Salaried, business class brace for more taxation shocks

Salaried, business class brace for more taxation shocks

By Staff Reporter


ISLAMABAD: The government is brainstorming ways and means to wring more taxes out of salaried/business class, high earners and sectors like tobacco, beverages, steel, etc before closing the budget document for next fiscal.
All this to jack up the FBR’s tax collection target by Rs438 billion from Rs7.004 trillion to Rs7.442 trillion for FY2023 to seal a deal with the IMF.
Top official sources said that different proposals are on the budget-makers’ table to increase taxation on the already burdened taxpayers.
Federal Minister for Finance and Revenue Miftah Ismail is scheduled to deliver a windup speech in the National Assembly on Friday (today) and is expected to announce additional taxation measures.
The government is considering bringing major changes in Section 7E for imposing a tax on deemed income, whereas the immoveable property has been excluded and capital asset has been inserted [in the law] because the former might have been challenged in superior courts.
Under Section (7E) of the Income Tax Ordinance, a tax shall be imposed at the rates specified in Division VIIIC of Part-I of the First Schedule on the income specified in this section, for the tax year 2022 and onwards.
A resident person shall be treated to have derived as income chargeable to tax under this section an amount equal to five percent of the fair market value of capital assets situated in Pakistan excluding one capital asset under self-occupation owned by the resident person; self-owned business premises from where the business is carried out by the persons appearing on the active taxpayers’ list at any time during the year; self-owned agriculture land where agriculture activity is carried out by person excluding farmhouse and land annexed thereto; any constructed property in respect of which the completion certificate has been obtained from the concerned authority; any under-construction property in respect of which construction plan, development plan or a layout plan has been approved by the concerned authority; where the fair market value of the capital assets in aggregate excluding the capital assets mentioned in clauses (a), (b) and (c) does not exceed rupees twenty-five million; capital assets owned by a provincial government, a local government, a local authority; land development and construction projects registered with Directorate General of designated non-financial businesses and professions; or any property from which income is chargeable to tax under section 15 of the Ordinance and tax leviable is paid thereon.
The federal government may include or exclude any person or property for the purpose of this section.
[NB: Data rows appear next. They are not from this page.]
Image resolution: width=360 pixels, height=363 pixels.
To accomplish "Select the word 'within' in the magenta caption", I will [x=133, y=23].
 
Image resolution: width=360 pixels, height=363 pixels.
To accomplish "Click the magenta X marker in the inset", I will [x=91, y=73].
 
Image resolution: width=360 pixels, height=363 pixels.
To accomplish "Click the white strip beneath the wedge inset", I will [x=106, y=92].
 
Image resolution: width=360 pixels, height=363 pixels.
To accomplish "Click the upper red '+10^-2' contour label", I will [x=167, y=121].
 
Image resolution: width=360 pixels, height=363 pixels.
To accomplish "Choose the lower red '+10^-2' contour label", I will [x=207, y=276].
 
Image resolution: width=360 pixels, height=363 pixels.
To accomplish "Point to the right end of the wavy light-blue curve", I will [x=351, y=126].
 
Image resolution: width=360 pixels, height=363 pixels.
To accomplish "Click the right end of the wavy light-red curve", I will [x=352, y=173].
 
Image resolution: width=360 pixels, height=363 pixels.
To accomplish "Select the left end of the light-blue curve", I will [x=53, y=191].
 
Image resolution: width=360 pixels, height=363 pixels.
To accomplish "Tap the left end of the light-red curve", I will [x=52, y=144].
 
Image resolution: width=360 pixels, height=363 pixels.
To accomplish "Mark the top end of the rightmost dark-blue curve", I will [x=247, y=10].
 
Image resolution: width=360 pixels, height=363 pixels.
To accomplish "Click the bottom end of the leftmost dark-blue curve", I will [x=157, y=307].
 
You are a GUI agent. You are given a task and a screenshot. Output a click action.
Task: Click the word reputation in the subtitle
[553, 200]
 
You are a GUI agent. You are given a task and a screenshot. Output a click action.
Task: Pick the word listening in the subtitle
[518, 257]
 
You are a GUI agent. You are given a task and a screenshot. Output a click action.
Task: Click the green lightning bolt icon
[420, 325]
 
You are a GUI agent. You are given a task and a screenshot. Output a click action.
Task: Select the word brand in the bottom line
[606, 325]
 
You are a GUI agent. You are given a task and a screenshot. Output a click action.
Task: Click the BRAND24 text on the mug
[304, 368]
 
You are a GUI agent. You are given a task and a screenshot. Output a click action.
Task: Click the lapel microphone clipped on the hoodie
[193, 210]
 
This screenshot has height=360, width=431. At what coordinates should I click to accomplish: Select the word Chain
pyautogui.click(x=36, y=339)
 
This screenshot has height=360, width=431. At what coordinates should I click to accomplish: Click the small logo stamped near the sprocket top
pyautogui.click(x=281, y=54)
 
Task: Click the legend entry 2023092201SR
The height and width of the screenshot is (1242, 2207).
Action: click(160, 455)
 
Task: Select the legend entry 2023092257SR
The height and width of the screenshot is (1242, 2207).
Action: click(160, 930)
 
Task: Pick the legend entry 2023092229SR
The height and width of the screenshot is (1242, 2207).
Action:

In this section “capital asset” means property of any kind held by a person, whether or not connected with a business, but does not include any stock-in-trade, consumable stores or raw materials held for the purpose of business; any shares, stocks or securities; any property with respect to which the person is entitled to a depreciation deduction under section 22 or amortisation deduction under section 24; or any movable asset not mentioned in clauses (a), (b) or (c) above.
For a resident person, it is proposed that being a citizen of Pakistan who during the tax year is present in any other country for less than 183 days or who is not a tax resident of any other country.
The salary slabs for income earning from Rs50,000 to Rs100,000 a tax rate of 2.5 percent has been proposed. On the salary income from Rs100,000 to Rs 200,000, the proposed rate has been jacked up from 7.5 percent to 10 percent. The rates of all other slabs have also been revised upward.
The government is all set to impose one percent Income Support Levy on people and companies earning Rs150 million a year, 2 percent on those having income of Rs200 million, 3 percent additional rate has been proposed for the Rs250 million annual income earners and 4 percent for an income of Rs300 million/year.
In the budget 2022-23, the government proposed a 2 percent rate for only those earning over Rs300 million a year to add additional Rs38 billion revenue into the national kitty.
Meanwhile, the FBR through an SRO slapped a Regulatory Duty on the import of petrol. In exercise of the powers conferred by sub-section (3) of section 18 of the Customs Act, 1969 (IV of 1969), the federal government is pleased to levy regulatory duty at a rate of ten percent on import of motor spirit (PCT code 2710.1210) with the stipulation that the regulatory duty shall not be levied on cargoes for which LCs had already been opened or were anchored in the high seas.
The imports of motor spirit where customs duty at a rate of ten per cent is paid shall be exempted from the levy of regulatory duty. This notification shall remain in force till June 30, 2022.